Chagai has to return to coaching. I talk to others on the sidelines of the gym. "Coach is really tough, but it's to get the best out of us," says Isaac (Achek) Chol, an 18-year-old player whose uncle is Deng Adut, the criminal lawyer from Blacktown who was the 2017 NSW Australian of the Year. Chol says that Chagai "doesn't sing out, but he tells us straight up when we're being lazy, and if you don't like it, tough".
This year Chol got into Macquarie University, but to study business administration, not law, as he had hoped. He was downcast, but Chagai told him not to lose heart; he could transfer later. "He's definitely made me more resilient," Chol says.
"Mayor is a beautiful, beautiful man," says Kasia Rettig, a Polish immigrant whose 15-year-old son, William, plays with Savannah Pride and coaches its younger boys. "My boy doesn't see his father. Mayor has been like a father to him."
Savannah Pride began as a South Sudanese club. But in 2015 three players who went to boarding school in Bathurst asked if they could bring two white friends, Will and Daniel, to training; those players are still with the club today.
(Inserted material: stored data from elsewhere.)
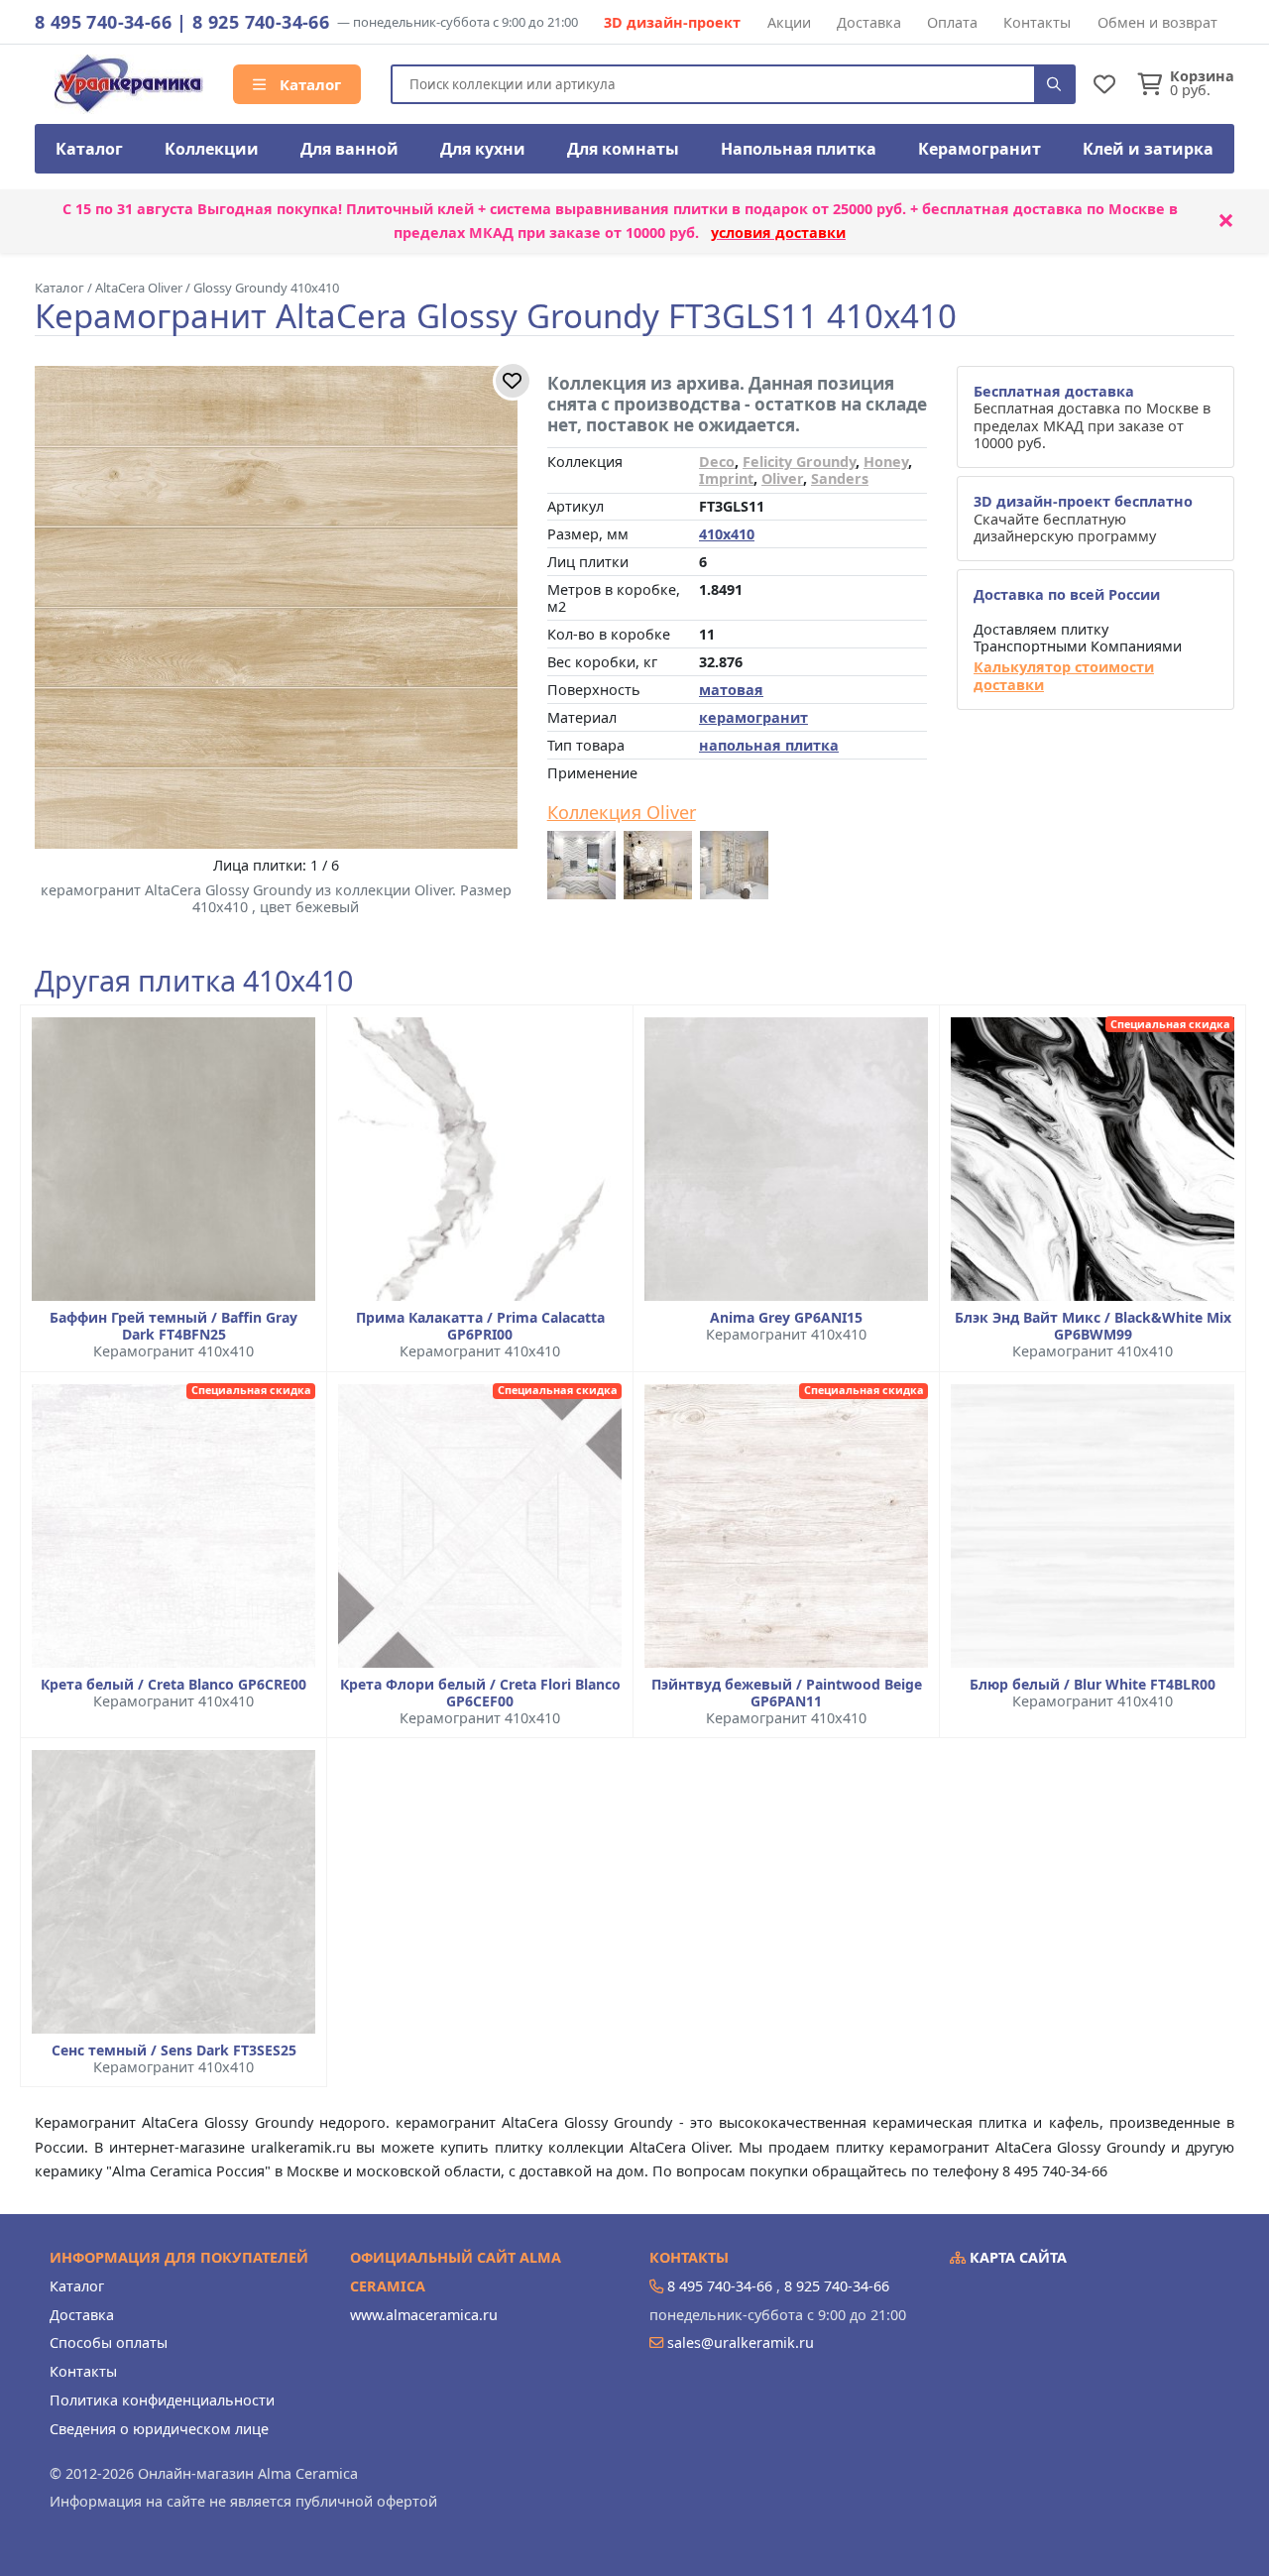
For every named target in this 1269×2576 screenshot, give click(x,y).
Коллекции (212, 149)
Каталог (308, 84)
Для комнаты (623, 149)
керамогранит (753, 717)
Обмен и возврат (1157, 22)
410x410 (726, 534)
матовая (731, 689)
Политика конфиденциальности (162, 2400)
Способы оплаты (109, 2342)
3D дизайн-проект (672, 22)
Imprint (726, 478)
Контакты (1037, 22)
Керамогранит (979, 149)
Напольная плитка (798, 149)
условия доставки (778, 232)
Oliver (782, 478)
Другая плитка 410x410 (194, 981)
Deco (717, 461)
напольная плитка (769, 745)
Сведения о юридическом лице (159, 2428)
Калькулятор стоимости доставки (1064, 675)
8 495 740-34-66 (103, 22)
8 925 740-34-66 (260, 22)
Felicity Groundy (799, 461)
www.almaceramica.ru (424, 2314)
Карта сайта (1016, 2257)
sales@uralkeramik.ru (740, 2342)
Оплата (952, 22)
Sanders (839, 478)
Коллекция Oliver (621, 813)
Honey (886, 461)
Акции (789, 22)
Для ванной (349, 149)
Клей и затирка (1148, 149)
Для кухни (482, 149)
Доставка (869, 22)
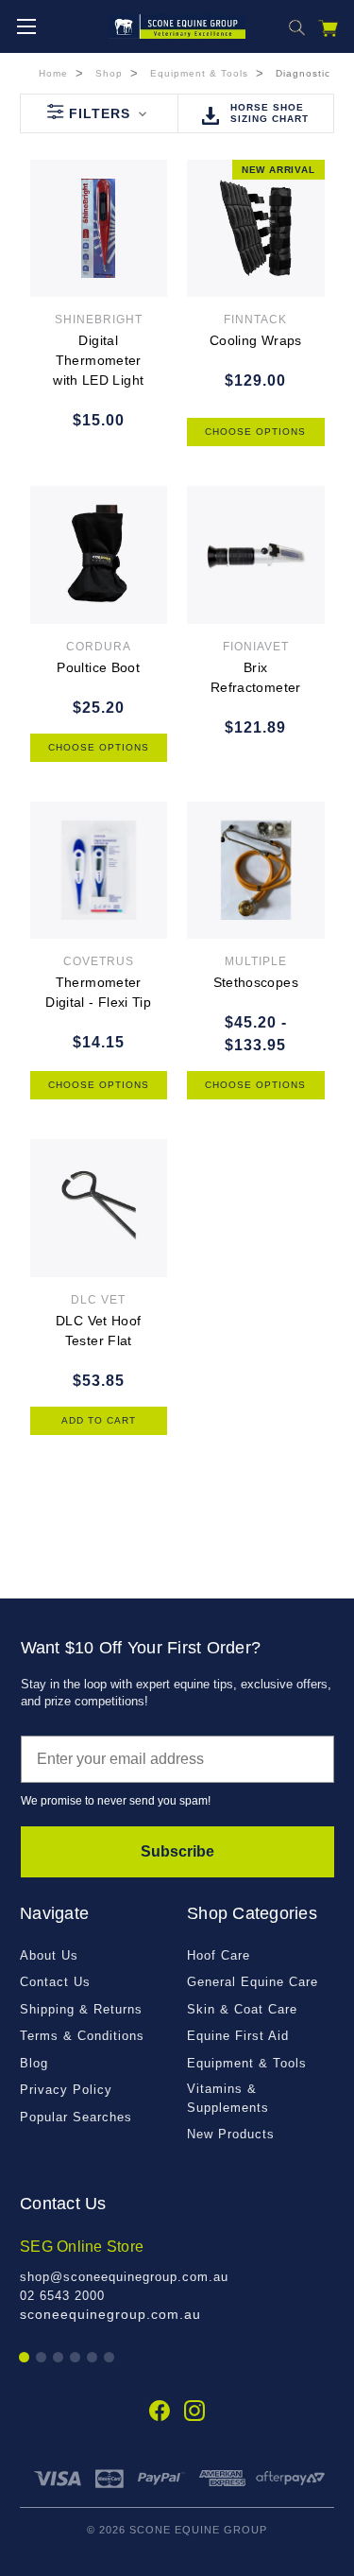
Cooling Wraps (256, 340)
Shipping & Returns (81, 2009)
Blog (34, 2063)
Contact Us (55, 1982)
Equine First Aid (238, 2036)
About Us (49, 1955)
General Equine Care (252, 1982)
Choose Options (255, 431)
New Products (231, 2134)
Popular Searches (76, 2117)
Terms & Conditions (82, 2036)
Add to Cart (98, 1420)
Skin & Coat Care (242, 2009)
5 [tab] (93, 2358)
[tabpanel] (177, 2280)
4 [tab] (76, 2358)
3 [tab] (59, 2358)
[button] (98, 113)
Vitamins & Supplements (228, 2098)
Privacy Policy (66, 2090)
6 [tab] (110, 2358)
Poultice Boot (98, 667)
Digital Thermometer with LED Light (98, 360)
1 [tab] (25, 2358)
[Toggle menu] (26, 26)
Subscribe (177, 1851)
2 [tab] (42, 2358)
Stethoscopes (255, 982)
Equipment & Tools (247, 2063)
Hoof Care (218, 1955)
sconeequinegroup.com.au (110, 2314)
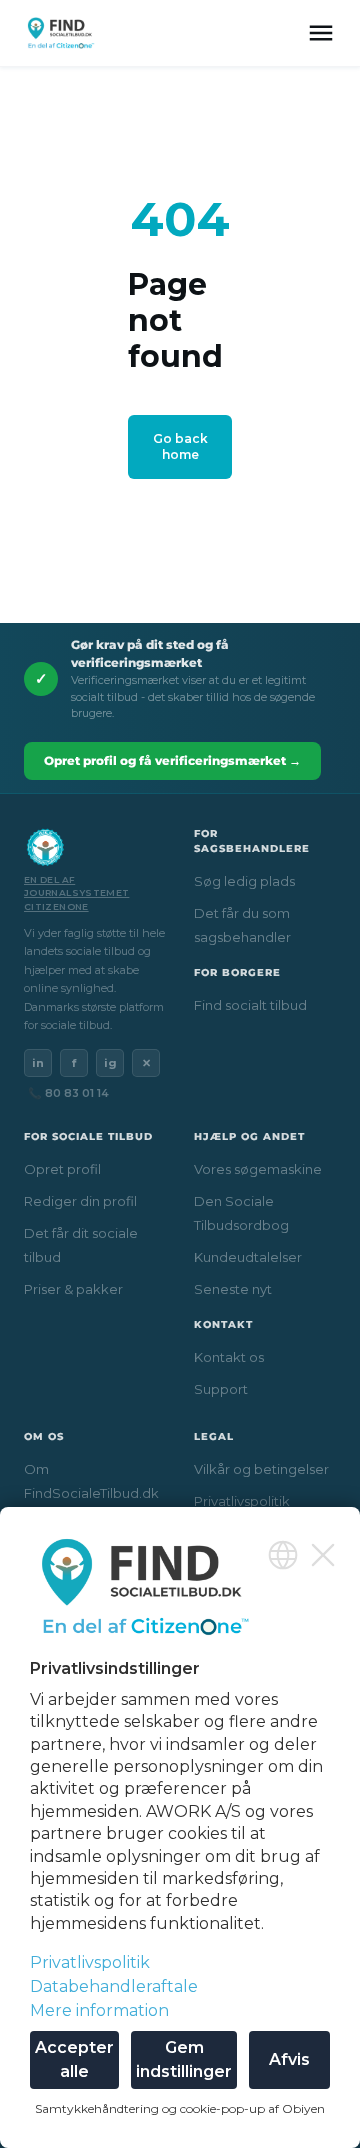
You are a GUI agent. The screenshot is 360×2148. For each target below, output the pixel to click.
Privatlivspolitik (242, 1501)
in (38, 1063)
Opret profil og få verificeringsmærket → (172, 760)
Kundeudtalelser (248, 1257)
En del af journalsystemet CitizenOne (76, 893)
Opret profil (62, 1169)
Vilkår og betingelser (261, 1469)
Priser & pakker (73, 1289)
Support (221, 1389)
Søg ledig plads (244, 881)
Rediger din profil (80, 1201)
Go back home (180, 446)
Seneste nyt (233, 1289)
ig (110, 1063)
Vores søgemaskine (258, 1169)
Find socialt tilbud (250, 1005)
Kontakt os (229, 1357)
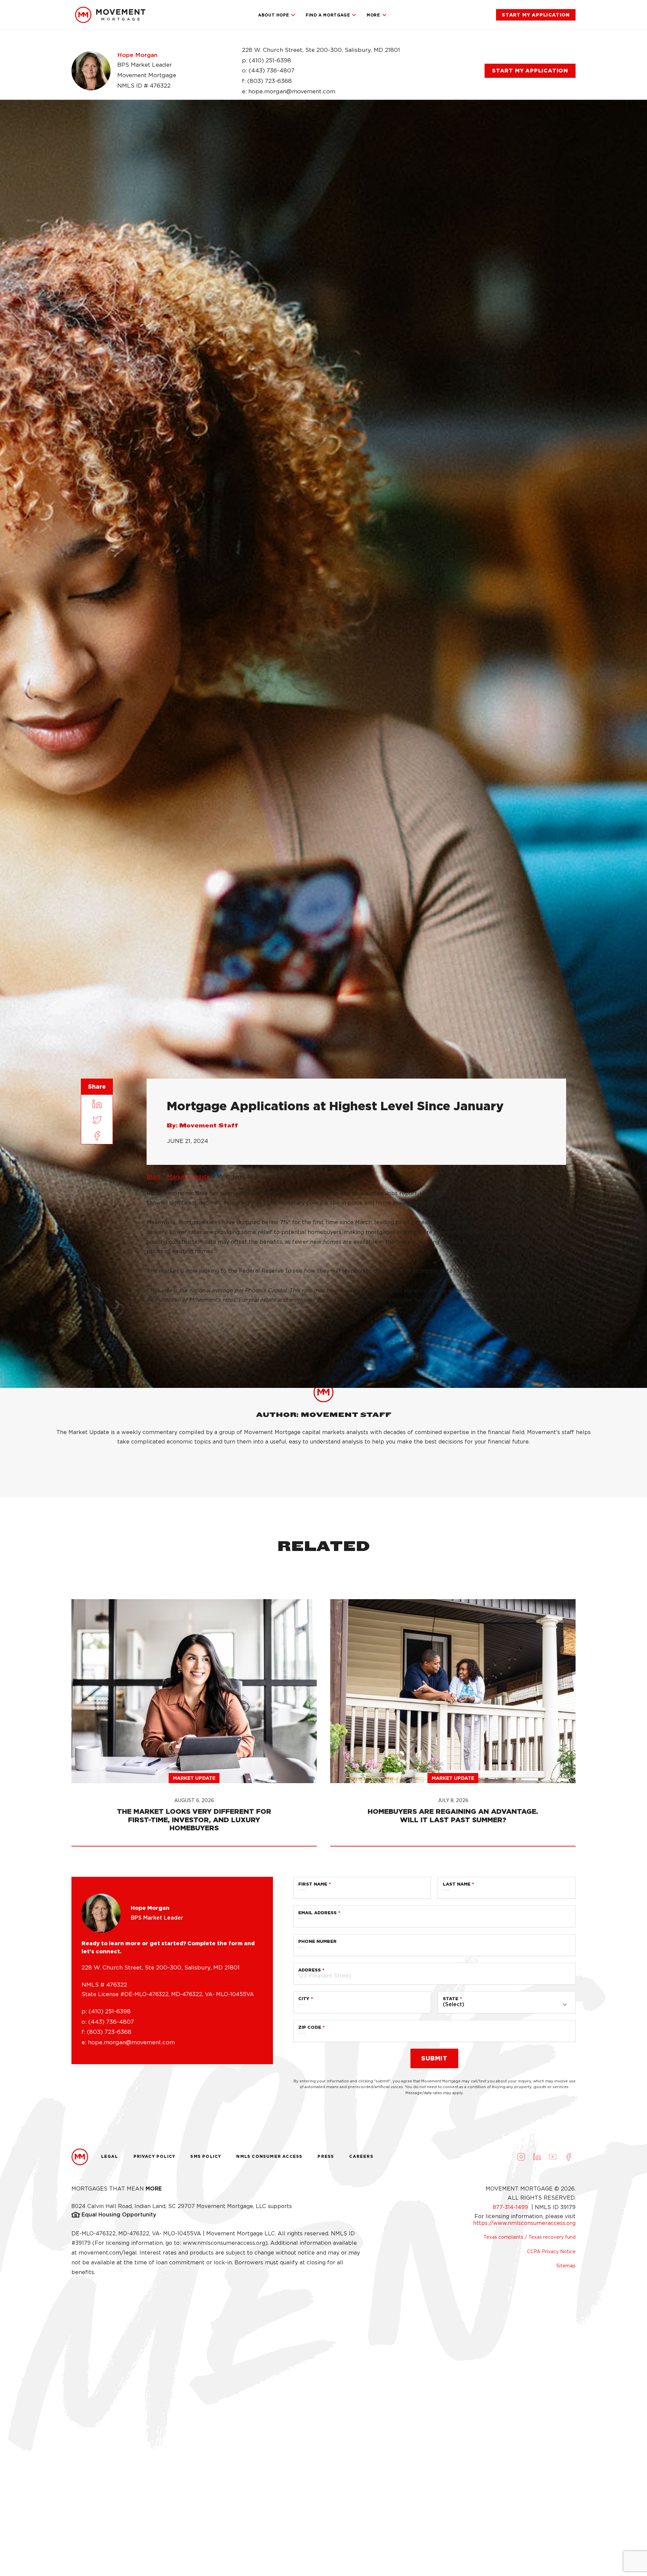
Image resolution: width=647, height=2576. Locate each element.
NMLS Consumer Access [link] (269, 2156)
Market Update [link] (188, 1176)
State (450, 1998)
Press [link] (325, 2156)
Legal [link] (109, 2156)
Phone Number (317, 1941)
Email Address (317, 1913)
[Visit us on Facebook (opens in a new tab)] (568, 2157)
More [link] (373, 15)
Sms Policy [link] (205, 2156)
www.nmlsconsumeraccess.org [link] (224, 2243)
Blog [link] (153, 1176)
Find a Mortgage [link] (328, 15)
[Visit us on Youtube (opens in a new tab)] (553, 2157)
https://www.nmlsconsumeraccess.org (524, 2223)
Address (309, 1970)
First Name (312, 1884)
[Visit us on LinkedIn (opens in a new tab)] (537, 2157)
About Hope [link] (273, 15)
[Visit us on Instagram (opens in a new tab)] (521, 2157)
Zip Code (309, 2027)
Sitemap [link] (566, 2265)
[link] (110, 14)
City (303, 1998)
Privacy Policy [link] (154, 2156)
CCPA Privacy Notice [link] (551, 2251)
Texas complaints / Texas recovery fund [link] (530, 2237)
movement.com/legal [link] (108, 2252)
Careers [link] (361, 2156)
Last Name (456, 1884)
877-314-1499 (511, 2207)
Through word of mouth and socialising after games, players from other African backgrounds joined, and some Iraqis, too. A Ghanaian had an Indian friend - could he come along? Two Islander boys joined after Chagai and Joe Tau, the youth worker who had helped to run Com4Unity, organised three camps to diffuse longstanding conflicts between boys of Sudanese and Islander backgrounds. In time, Savannah Pride became the diverse club it is today.
Mayor Chagai says that Australia remains a "very tough" environment for South Sudanese people, yet over the years he has become an optimist about Blacktown.
Chagai has sat with young men charged with serious crimes, who have asked to see him from their cell. "It takes a village to raise a child is an African proverb," he reminds me.
Just the other day, one of his players, Akol Mawein, texted him from the University of Oklahoma, where he is on a scholarship worth hundreds of thousands of dollars.
Mawein sent Chagai a photo of him mopping the floor at the Blacktown PCYC with an Islander boy, an Aboriginal boy and a couple of white boys. People in Oklahoma did not know where he came from, Mawein texted. "This is the place where I started bouncing a ball when I was 10."
Chagai first called his club Star Basketball, but six years ago, he gave it the name it has today. He wanted to honour the friends he had lost. He was the lucky one. He had survived the savannah. He wanted others to survive it, too.
"We share some fates with the wild animals," he says. He still remembers watching the animals gather on the savannah, under the shade of the trees. "They just sit there together. We, too, are a group of people getting together - as a group, as a family, as a pride."